Figure 2c, optical depth time series image of plants in Illinois, with stronger-than-normal increase in biomass in July 2022.

Although this information is indeed valuable, providing unique insights into crop conditions throughout the region of interest, this does not yet give us the quantitative production value of the Midwest that everyone from farmers to investors seek. So, how can we understand all this in a quantitative way?

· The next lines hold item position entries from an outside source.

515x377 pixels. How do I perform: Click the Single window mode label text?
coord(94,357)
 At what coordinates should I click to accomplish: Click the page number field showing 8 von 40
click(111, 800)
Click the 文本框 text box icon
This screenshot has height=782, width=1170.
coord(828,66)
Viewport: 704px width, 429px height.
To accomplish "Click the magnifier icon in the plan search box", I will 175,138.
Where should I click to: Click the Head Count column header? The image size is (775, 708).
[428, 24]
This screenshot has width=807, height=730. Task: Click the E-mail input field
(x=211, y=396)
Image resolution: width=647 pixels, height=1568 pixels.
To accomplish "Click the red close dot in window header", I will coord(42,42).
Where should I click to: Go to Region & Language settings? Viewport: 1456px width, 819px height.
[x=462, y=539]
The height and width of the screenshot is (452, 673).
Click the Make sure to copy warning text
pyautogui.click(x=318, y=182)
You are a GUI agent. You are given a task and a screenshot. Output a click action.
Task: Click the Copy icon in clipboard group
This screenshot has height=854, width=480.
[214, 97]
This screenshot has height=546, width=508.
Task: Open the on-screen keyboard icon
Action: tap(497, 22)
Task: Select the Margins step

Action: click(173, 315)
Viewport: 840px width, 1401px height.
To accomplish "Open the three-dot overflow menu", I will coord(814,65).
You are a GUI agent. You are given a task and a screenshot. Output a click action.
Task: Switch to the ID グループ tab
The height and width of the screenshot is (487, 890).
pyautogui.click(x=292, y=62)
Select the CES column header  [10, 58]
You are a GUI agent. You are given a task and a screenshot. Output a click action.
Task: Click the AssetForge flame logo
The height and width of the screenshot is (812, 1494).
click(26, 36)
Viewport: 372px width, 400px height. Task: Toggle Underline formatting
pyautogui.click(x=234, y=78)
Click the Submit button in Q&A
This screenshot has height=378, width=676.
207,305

Why is this beneficial for farmers and investors

Each year’s crop is the result of an incredibly complex combination of factors. Genetically improved plants grow across different local climates on nearly 500 million acres of arable land. By capturing this multi-dimensional view of crop health in near real-time, without cloud interference, Planet can provide a forecast of the crop every day of the growing season. This is done using an algorithm that makes optimal use of Planet Archive records, giving our statistical models an unparalleled set of data to correlate with historical revenue. The final results are based on the aggregation of more than a thousand smaller models, which are out-of-sample multivariate regressions, trained daily for all individual counties in the state. This means that these models are able to find the best combinations of the most influential planetary variables and their exact time in the growing season. As more information becomes available throughout the season, the model will be adjusted accordingly and begin to include PV data from newly available key moments. Taken together, it sums up to over 2 million typical improvements per season per crop leading to these daily national outlook values!

Figure 3, Spatial map of maize forecast uncertainty on September 8, 2022, based on historical simulations of same-day crop yields in the growing season (the beginning of which depends on the day when the 50% crop is on this case). The value of the uncertainty is expressed as root square error (rmse) as a percentage of the trend return.

As we initially shared, with a variety of unusual weather patterns, 2022 has already proven to be a challenging year for crops in the heart of America. But Planet’s Yield Forecasting solution sees some late-season improvements that raise our forecasts to 177.6 bu/acre for corn and 51.1 bu/acre for soybeans compared to the USDA reports. These values ​​are similar to those of 2021, and could provide some much-needed relief to an already strained global market.